Graeme Moore suffers from Charcot-Marie-Tooth disease and has had both his feet amputated. This summer he plans to complete the Great North Swim
Tell us how you got into open water swimming? I raced in the pool as a youngster, and continued into my 20s and even early 30s. At that time my daughter was getting into swimming and that led me into coaching and my eventual involvement with Phoenix Triathlon. After my first amputation in 2014 I decided to set myself a challenge as part of my recovery and rehabilitation so I signed up for the Great North Swim 2015 in Windermere. I trained in the pool initially and then went with a group to Ellerton Lake for my first ever open water swim. I did four laps, which is just over a mile, and it felt fantastic.

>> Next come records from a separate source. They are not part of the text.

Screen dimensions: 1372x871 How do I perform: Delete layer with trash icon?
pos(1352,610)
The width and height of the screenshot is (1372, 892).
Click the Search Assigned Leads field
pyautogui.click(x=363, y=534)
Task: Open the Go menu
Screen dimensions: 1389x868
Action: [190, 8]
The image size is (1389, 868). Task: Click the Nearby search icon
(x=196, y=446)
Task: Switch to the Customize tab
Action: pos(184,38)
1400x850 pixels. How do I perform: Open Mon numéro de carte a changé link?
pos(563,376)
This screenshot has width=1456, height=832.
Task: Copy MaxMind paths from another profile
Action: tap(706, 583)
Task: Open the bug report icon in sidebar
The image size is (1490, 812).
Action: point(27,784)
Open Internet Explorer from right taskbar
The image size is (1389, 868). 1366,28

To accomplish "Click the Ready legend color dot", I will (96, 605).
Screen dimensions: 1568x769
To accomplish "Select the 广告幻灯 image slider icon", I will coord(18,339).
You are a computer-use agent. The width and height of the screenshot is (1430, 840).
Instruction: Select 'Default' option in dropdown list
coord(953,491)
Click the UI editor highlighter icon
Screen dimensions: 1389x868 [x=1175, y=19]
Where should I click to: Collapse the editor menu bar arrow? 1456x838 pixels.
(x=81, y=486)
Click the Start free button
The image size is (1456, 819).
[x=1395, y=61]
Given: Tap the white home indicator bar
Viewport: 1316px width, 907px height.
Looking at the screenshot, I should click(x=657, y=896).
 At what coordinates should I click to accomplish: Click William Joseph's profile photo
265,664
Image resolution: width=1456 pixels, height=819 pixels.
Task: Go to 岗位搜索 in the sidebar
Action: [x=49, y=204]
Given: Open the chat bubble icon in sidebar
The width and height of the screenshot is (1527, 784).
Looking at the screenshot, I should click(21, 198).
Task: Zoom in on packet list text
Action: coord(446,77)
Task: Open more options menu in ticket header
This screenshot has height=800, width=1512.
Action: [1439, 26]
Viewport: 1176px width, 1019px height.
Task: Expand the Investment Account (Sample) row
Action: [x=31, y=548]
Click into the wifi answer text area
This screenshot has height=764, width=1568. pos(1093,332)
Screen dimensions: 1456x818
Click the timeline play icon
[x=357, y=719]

How did you get on in your first mass participation event? It’s a little tricky at the Great North Swim as it’s a land-based start. However, the support and the life guards were fantastic. I got into the water after everyone else in my wave and the lifeguards promised to meet me at the end with my wheelchair. The biggest problem is that I’m a relatively fast swimmer so I soon started overtaking other swimmers andit got a bit chaotic in the middle. I felt like I was in the middle of a cavalry charge. However, it was a really big step forwards for me and a fantastic achievement to finish.How’s your training going for 2017?
Unfortunately, I haven’t been able to get into the water these past few months. Over the last 20 years I’ve had numerous operations on my feet to try to straighten them and repair the damage caused by my illness. However, it got to the stage where the best course of action was amputation and I had my second foot removed in August 2016. The stump is still tender and fragile so I’ve been advised to keep out of the water for now and I have to confess that I’ve put on a little weight as a consequence. On the other hand, I’ve been working with a great team of physiotherapists who’ve really put me through my paces and helped maintain and build my upper body strength. I hope to get back in the water soon!
How did your first amputation affect how you swim? Not as badly as I feared, especially when wearing a wetsuit, so I’m hoping for something similar now I have both feet removed. I’ve already had my wetsuit adapted for one stump so I need to go back and have the same thing done on the other leg. In training, I use a pull buoy a lot as I have to rely totally on my upper body for propulsion so I’m also looking to see if I can get something built into my wetsuit that works a bit like a pull buoy in the open water. It’s not as if I’m racing or competing so I don’t think it’s cheating. I just want to make myself as comfortable in the water as I can be.How has your disability changed the way you coach? On a practical level it’s made it much harder to coach cycling or running sessions, although I am working with Evans (the bike shop) to see if they can adapt a road bike so that I can ride it. I do my poolside coaching from a wheelchair. I think having gone through what I have helps me tune in and empathise better with other people who are going through difficult changes in their lives. I’d also like to think that seeing me making the effort and getting to the pool to coach inspires the people in my sessions to try a little harder. There are definitely some positives that come from it.
What advice would you offer to other people recovering from setbacks or injury? Keep a positive attitude and don’t let things beat you. I always look for ways around problems. Disability shouldn’t stand in your way. There is a way forward and a place for you in society. Your worth is the same.
Through the events Graeme takes part in he raises funds for the Arctic One Foundation which provides vital equipment to give children and adults with disabilities the opportunity to take part in sports. He is an Ambassador for Sports with the Arctic One Foundation in the North East.